Dianne Littlehales, known professionally as Dianne Lee, is an English singer and actress from Sheffield. She is best known for being one half of the musical duo Peters and Lee.

== Early life ==
Dianne Littlehales was born in Sheffield. She started to attend a local dancing school after her brother and sister joined, and made her first public performances at the age of four. When she left school, she worked as a chorus line dancer, before performing in pantomimes, theatre, and cabaret. She moved to London in 1968 for television and stage work with her cousin Liz and joined the Pamela Devis Dancers, the resident dance troupe at the London Palladium, before she and Liz formed the Hailey Twins and toured the provincial nightclub circuit.

== Career ==
=== Peters and Lee ===
In 1970, after Liz implied that she wanted to go solo, Lennie Peters, who frequently shared bills with the Hailey Twins, instructed Lee to allow her to do so and suggested that she form a duo with him. Initially called Lennie Peters and Melody, their name was changed by management to avoid connotations of being a reggae act, and Peters and Lee toured the Northern club circuit for three years and then made six appearances on Opportunity Knocks, prompting Philips Records to sign them; they would later enter the UK Singles Chart with "Welcome Home" (No. 1, 15–21 July 1973), "By Your Side" (No. 39), "Don't Stay Away Too Long" (No. 3), "Rainbow" (No. 17), and "Hey Mr. Music Man" (No. 16) and the UK Albums Chart with We Can Make It (No. 1, 12–25 August 1973), By Your Side (No. 9), Rainbow (No. 6), Favourites (No. 2), and Invitation (No. 44). The duo broke up in 1980, but got back together in 1986 to tour vacation resorts and release a self-titled album in 1989; they continued to perform until 1992, when Peters announced he was suffering from cancer, which would claim his life later that year. Lee then went into acting, and performed in cabaret.

=== Pantomime ===
In 1981, she appeared in the pantomime Sleeping Beauty and in Cannon and Ball's show at Great Yarmouth. In 1988, she appeared in the pantomime Cinderella, with Jim Davidson as Buttons.

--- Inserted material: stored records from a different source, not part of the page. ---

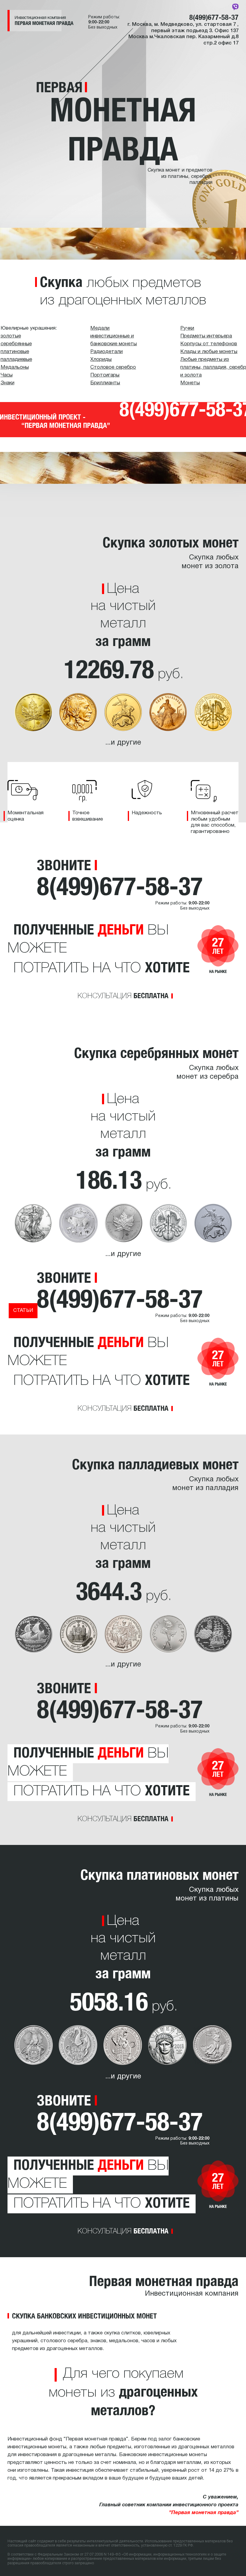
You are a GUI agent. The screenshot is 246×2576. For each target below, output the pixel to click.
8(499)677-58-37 (213, 17)
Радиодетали (106, 351)
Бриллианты (105, 383)
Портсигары (104, 375)
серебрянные (16, 344)
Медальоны (15, 367)
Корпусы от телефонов (208, 344)
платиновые (15, 351)
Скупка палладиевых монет (155, 1464)
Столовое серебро (113, 367)
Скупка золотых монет (170, 542)
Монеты (190, 383)
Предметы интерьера (206, 336)
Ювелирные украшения (28, 328)
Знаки (7, 383)
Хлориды (101, 359)
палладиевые (16, 359)
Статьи (23, 1310)
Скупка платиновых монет (159, 1874)
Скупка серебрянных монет (156, 1052)
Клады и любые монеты (208, 351)
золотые (11, 336)
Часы (7, 375)
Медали (100, 328)
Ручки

In 1993, she started appearing in Sinderella, Jim Davidson's priapic take on the show, which ran until 1996, when it became Sinderella Comes Again, which she played in 1997 and 2004. Writing in 1994, Ben Thompson of The Independent felt that Lee "lacked spark", while the BBC's theatre correspondent Andy Knowles was more positive in a 2004 review, saying that her "sugary smile and embarrassing innocence provide the perfect foil for every sexual innuendo going".

==Personal life==
Lee married Rick Price of the Move and Wizzard. In a 2001 interview with Cherry Blossom Clinic, a Move fansite, Price asserted that the pair met in January 1976 after Laurie Mansfield hired him as their tour manager, and that he managed Lee's solo tour for a year until he got a job managing Jim Davidson's show. He also stated that he and Lee set up their own studios in 1985 and that this produced Peters and Lee's final studio album, Through All the Years, plus a solo Lee album, Chemistry, a joint Lee and Price live album, and several of Davidson's comedy albums. Price also asserted that in 1999, she and Price began touring as a joint act, which contained both Price's and Lee's tracks, and that Lee had been gigging continuously until that point. Price died in May 2022.